INSTRUCTIONS TO FOLLOW
Each record in the listing below is to be duplicated exactly.

EXERCISE INPUTS
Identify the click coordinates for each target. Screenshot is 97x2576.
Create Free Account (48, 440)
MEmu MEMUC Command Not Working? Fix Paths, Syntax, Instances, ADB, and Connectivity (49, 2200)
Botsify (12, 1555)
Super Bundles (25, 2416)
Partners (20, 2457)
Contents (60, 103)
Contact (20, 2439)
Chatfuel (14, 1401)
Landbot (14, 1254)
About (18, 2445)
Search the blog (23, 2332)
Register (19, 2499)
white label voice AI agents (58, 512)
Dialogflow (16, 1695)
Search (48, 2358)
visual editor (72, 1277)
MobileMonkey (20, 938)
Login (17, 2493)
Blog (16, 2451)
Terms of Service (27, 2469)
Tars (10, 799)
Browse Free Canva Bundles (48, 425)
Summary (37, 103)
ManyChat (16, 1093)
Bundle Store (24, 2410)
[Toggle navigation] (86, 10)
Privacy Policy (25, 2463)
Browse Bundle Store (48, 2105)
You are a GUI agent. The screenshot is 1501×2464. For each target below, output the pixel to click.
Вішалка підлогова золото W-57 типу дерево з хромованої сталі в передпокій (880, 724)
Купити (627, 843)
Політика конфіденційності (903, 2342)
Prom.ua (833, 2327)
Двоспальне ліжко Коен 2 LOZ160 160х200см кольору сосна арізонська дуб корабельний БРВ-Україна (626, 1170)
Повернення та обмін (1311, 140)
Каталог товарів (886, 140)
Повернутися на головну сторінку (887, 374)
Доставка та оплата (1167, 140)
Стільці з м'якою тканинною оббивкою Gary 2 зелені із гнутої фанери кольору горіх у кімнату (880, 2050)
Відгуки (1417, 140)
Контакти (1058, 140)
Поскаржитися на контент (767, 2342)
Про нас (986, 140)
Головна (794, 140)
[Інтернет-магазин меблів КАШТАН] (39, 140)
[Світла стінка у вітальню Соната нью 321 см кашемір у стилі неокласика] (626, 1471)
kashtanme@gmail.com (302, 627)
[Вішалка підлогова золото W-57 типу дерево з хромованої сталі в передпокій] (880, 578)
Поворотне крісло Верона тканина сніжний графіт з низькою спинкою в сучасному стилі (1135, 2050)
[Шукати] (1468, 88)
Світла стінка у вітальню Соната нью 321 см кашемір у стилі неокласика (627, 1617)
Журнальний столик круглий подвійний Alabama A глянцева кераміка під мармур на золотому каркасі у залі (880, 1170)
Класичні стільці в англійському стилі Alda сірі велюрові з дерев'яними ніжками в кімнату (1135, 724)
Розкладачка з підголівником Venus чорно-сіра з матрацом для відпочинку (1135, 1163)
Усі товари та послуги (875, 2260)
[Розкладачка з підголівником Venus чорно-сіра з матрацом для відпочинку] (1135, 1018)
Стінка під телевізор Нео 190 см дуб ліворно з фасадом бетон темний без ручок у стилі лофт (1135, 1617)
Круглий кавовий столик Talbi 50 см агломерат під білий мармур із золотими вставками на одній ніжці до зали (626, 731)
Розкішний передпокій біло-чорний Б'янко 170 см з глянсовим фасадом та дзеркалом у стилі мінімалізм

RESPONSE
Identify the click coordinates for each target. Screenshot is 97x2576.
Create Free Account (48, 440)
MEmu MEMUC Command Not Working? Fix Paths, Syntax, Instances, ADB, and Connectivity (49, 2200)
Botsify (12, 1555)
Super Bundles (25, 2416)
Partners (20, 2457)
Contents (60, 103)
Contact (20, 2439)
Chatfuel (14, 1401)
Landbot (14, 1254)
About (18, 2445)
Search the blog (23, 2332)
Register (19, 2499)
white label voice AI agents (58, 512)
Dialogflow (16, 1695)
Search (48, 2358)
visual editor (72, 1277)
MobileMonkey (20, 938)
Login (17, 2493)
Blog (16, 2451)
Terms of Service (27, 2469)
Tars (10, 799)
Browse Free Canva Bundles (48, 425)
Summary (37, 103)
ManyChat (16, 1093)
Bundle Store (24, 2410)
[Toggle navigation] (86, 10)
Privacy Policy (25, 2463)
Browse Bundle Store (48, 2105)
You are a GUI agent. The screenshot is 1501×2464. For each target below, output the pixel to click.
Вішалка підлогова золото W-57 типу дерево з хромованої сталі в передпокій (880, 724)
Купити (627, 843)
Політика конфіденційності (903, 2342)
Prom.ua (833, 2327)
Двоспальне ліжко Коен 2 LOZ160 160х200см кольору сосна арізонська дуб корабельний БРВ-Україна (626, 1170)
Повернення та обмін (1311, 140)
Каталог товарів (886, 140)
Повернутися на головну сторінку (887, 374)
Доставка та оплата (1167, 140)
Стільці з м'якою тканинною оббивкою Gary 2 зелені із гнутої фанери кольору горіх у кімнату (880, 2050)
Відгуки (1417, 140)
Контакти (1058, 140)
Поскаржитися на контент (767, 2342)
Про нас (986, 140)
Головна (794, 140)
[Інтернет-магазин меблів КАШТАН] (39, 140)
[Світла стінка у вітальню Соната нью 321 см кашемір у стилі неокласика] (626, 1471)
kashtanme@gmail.com (302, 627)
[Вішалка підлогова золото W-57 типу дерево з хромованої сталі в передпокій] (880, 578)
Поворотне крісло Верона тканина сніжний графіт з низькою спинкою в сучасному стилі (1135, 2050)
[Шукати] (1468, 88)
Світла стінка у вітальню Соната нью 321 см кашемір у стилі неокласика (627, 1617)
Журнальний столик круглий подвійний Alabama A глянцева кераміка під мармур на золотому каркасі у залі (880, 1170)
Класичні стільці в англійському стилі Alda сірі велюрові з дерев'яними ніжками в кімнату (1135, 724)
Розкладачка з підголівником Venus чорно-сіра з матрацом для відпочинку (1135, 1163)
Усі товари та послуги (875, 2260)
[Розкладачка з підголівником Venus чорно-сіра з матрацом для відпочинку] (1135, 1018)
Стінка під телевізор Нео 190 см дуб ліворно з фасадом бетон темний без ручок у стилі лофт (1135, 1617)
Круглий кавовий столик Talbi 50 см агломерат під білий мармур із золотими вставками на одній ніжці до зали (626, 731)
Розкішний передпокій біло-чорний Б'янко 170 см з глянсовим фасадом та дзеркалом у стилі мінімалізм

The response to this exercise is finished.